>> START EXTRACT TO READ

Thu, Jan 8th 2009 12:00 am
By ROBIN COOPER
Albany Business Review

Cost-cutting will be the primary survival strategy among executives across the state in the coming year, according to a new Siena Research Institute survey.

Seventy-two percent of CEOs and senior managers surveyed expect the economy to worsen in 2009.

Only 11 percent expect economic conditions to improve, while 17 percent expect it to remain unchanged, according to the Siena Research Institute survey, done in conjunction with First Niagara Bank. SRI is affiliated with Siena College, near Albany.

"We find it a little bit disturbing that companies may be placing cost reductions over improving their business," said Donald Levy, director of the Siena Research Institute survey released Tuesday.

The survey of 404 executives from all sectors and across Upstate New York showed a dramatic shift from a year ago, when executives said their primary strategy for 2008 was to do what they do better, Levy said.

"They are taking a primarily defensive posture," he said. Of those surveyed, 20 percent planned to cut jobs this year, 19 percent planned to increase staffing this year and 61 percent expect staffing levels to remain the same as last year.

The second annual survey, commissioned by Pendleton-based First Niagara, includes data from 404 CEOs, chief financial officers and senior managers in the Albany, Buffalo, Rochester and Syracuse areas.

Questions were directed at executives of private companies with annual revenues of $5 million to $150 million.

The survey was designed to gauge the opinions of executives about market conditions and where their industries are headed.

Amell said he has a "cautiously optimistic" view for 2009. The credit crisis has been tough, but he said banks still have money available for companies looking to borrow.

>> END EXTRACT TO READ
>> START DATA PROVIDED

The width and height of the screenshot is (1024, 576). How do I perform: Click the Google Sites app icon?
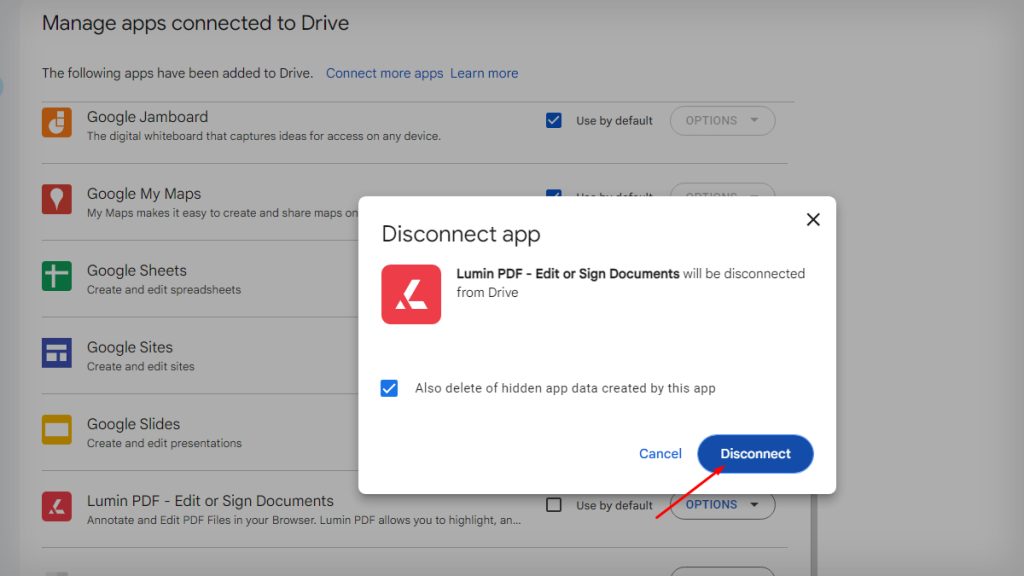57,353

>> END DATA PROVIDED

Copy out the entire article on the Siena Research Institute survey of executives, word for word.

= FINISHED ANSWER =
Thu, Jan 8th 2009 12:00 am
By ROBIN COOPER
Albany Business Review

Cost-cutting will be the primary survival strategy among executives across the state in the coming year, according to a new Siena Research Institute survey.

Seventy-two percent of CEOs and senior managers surveyed expect the economy to worsen in 2009.

Only 11 percent expect economic conditions to improve, while 17 percent expect it to remain unchanged, according to the Siena Research Institute survey, done in conjunction with First Niagara Bank. SRI is affiliated with Siena College, near Albany.

"We find it a little bit disturbing that companies may be placing cost reductions over improving their business," said Donald Levy, director of the Siena Research Institute survey released Tuesday.

The survey of 404 executives from all sectors and across Upstate New York showed a dramatic shift from a year ago, when executives said their primary strategy for 2008 was to do what they do better, Levy said.

"They are taking a primarily defensive posture," he said. Of those surveyed, 20 percent planned to cut jobs this year, 19 percent planned to increase staffing this year and 61 percent expect staffing levels to remain the same as last year.

The second annual survey, commissioned by Pendleton-based First Niagara, includes data from 404 CEOs, chief financial officers and senior managers in the Albany, Buffalo, Rochester and Syracuse areas.

Questions were directed at executives of private companies with annual revenues of $5 million to $150 million.

The survey was designed to gauge the opinions of executives about market conditions and where their industries are headed.

Amell said he has a "cautiously optimistic" view for 2009. The credit crisis has been tough, but he said banks still have money available for companies looking to borrow.